• **Task to complete**
Word-for-word repetition of the records below is needed, but only from the line holding "The height and width of the screenshot is (896, 1362)." through the final line, with pictures excluded.

++++ Source material ++++

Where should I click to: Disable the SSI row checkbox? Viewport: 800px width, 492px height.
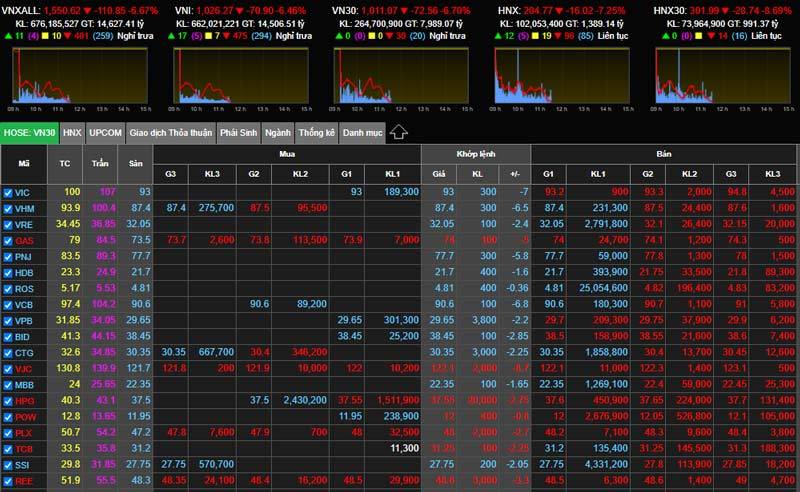[8, 465]
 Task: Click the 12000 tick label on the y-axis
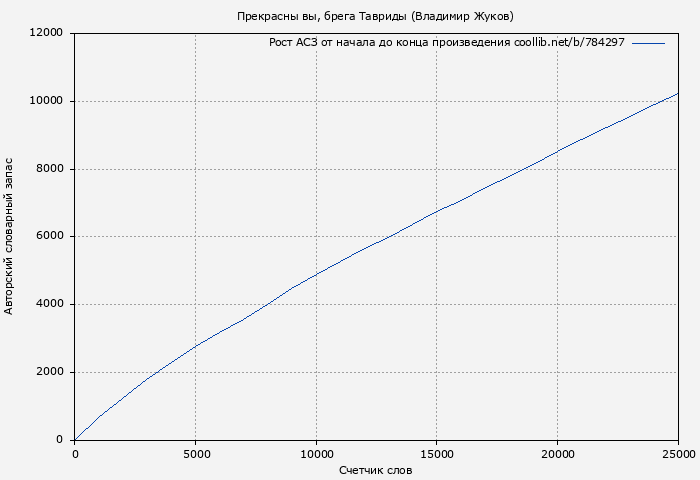47,33
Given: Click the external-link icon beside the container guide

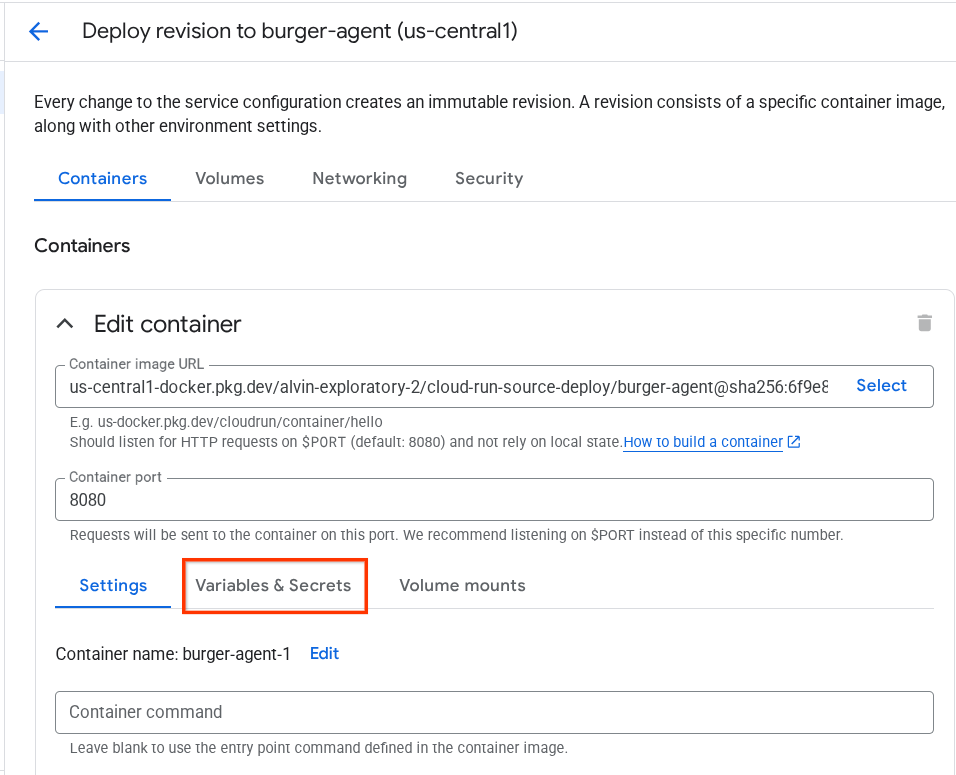Looking at the screenshot, I should click(x=794, y=442).
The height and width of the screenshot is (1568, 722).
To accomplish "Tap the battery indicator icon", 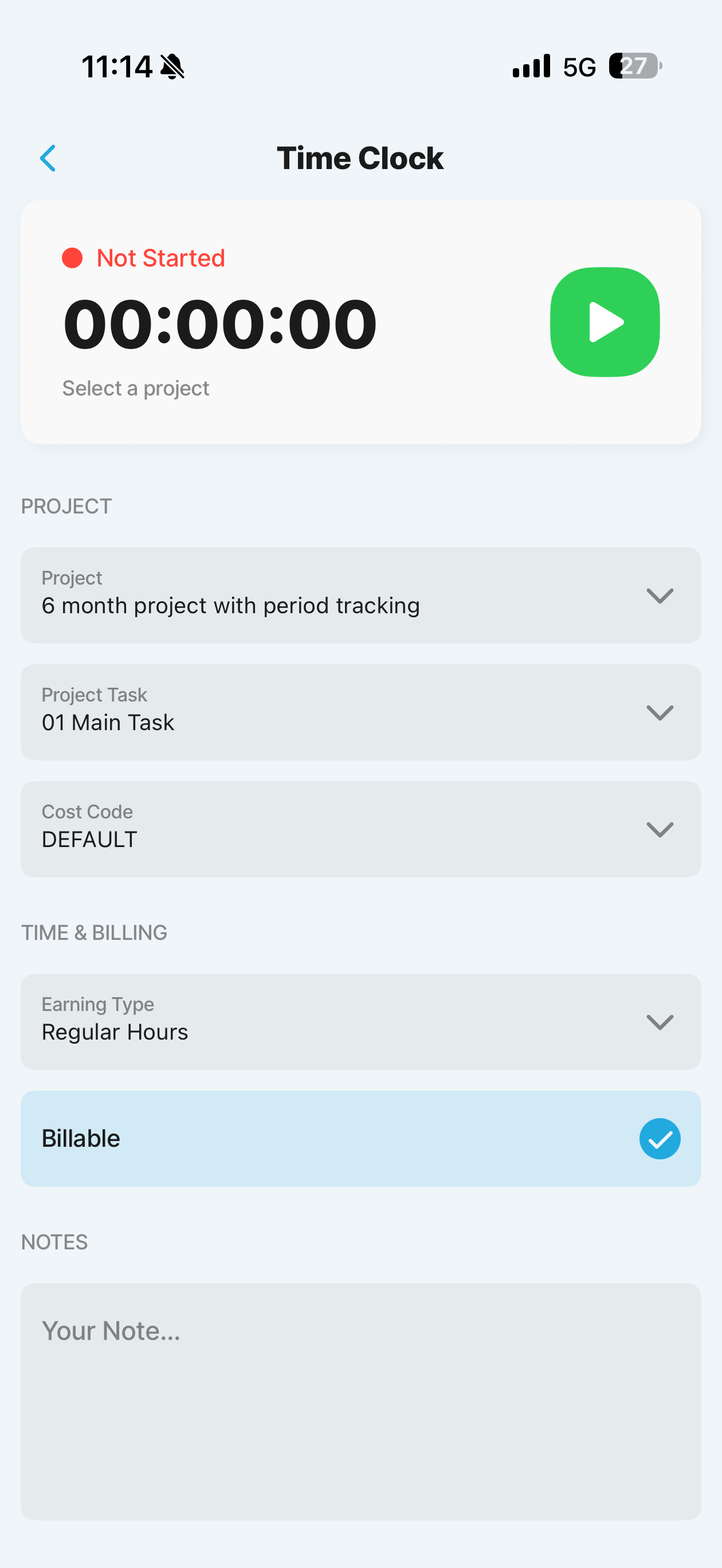I will (x=635, y=66).
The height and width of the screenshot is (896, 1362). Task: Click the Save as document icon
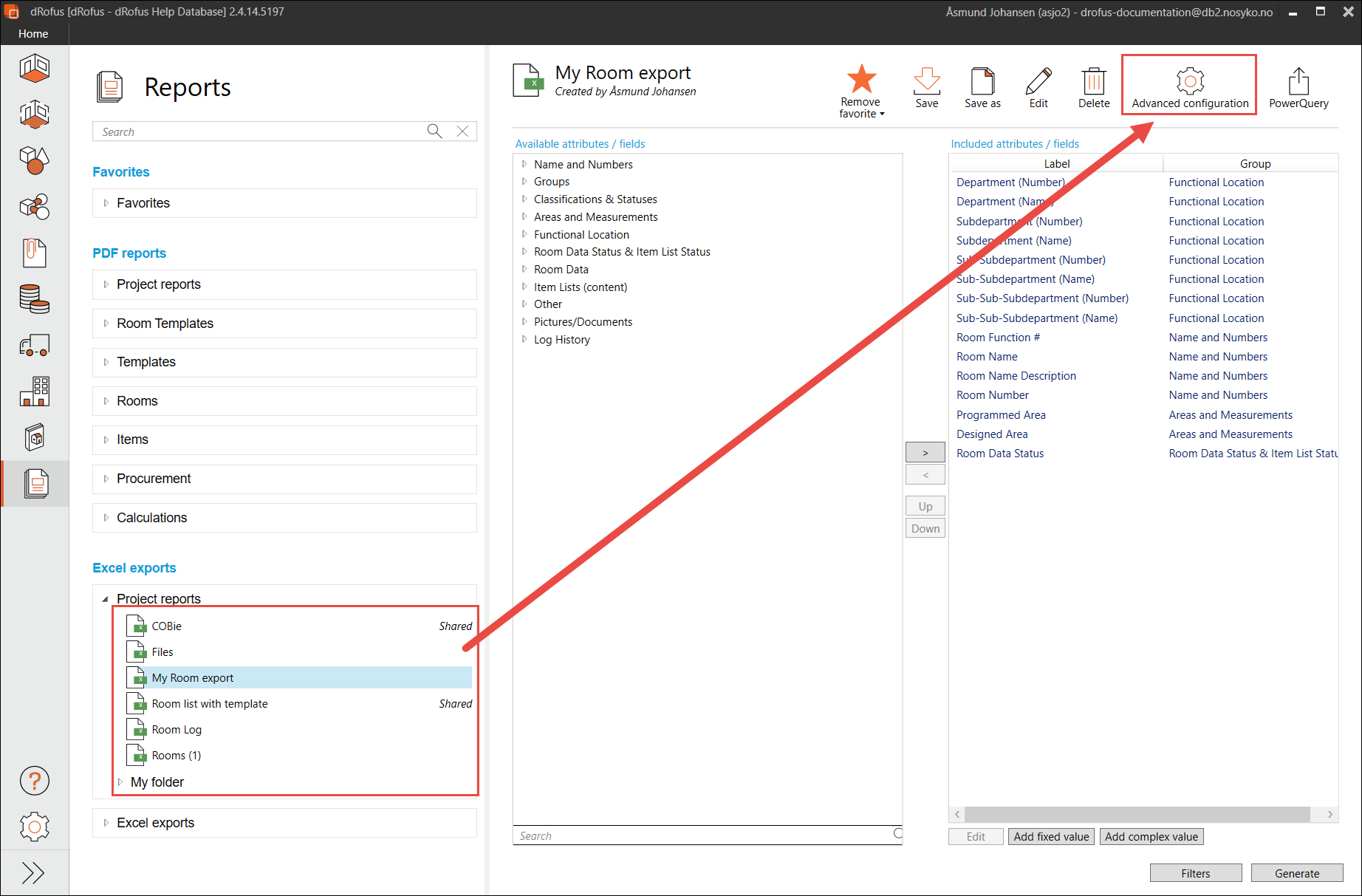point(982,81)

++++

• **Solution for this exercise**
The height and width of the screenshot is (896, 1362). Task: Click the Save as document icon
point(982,81)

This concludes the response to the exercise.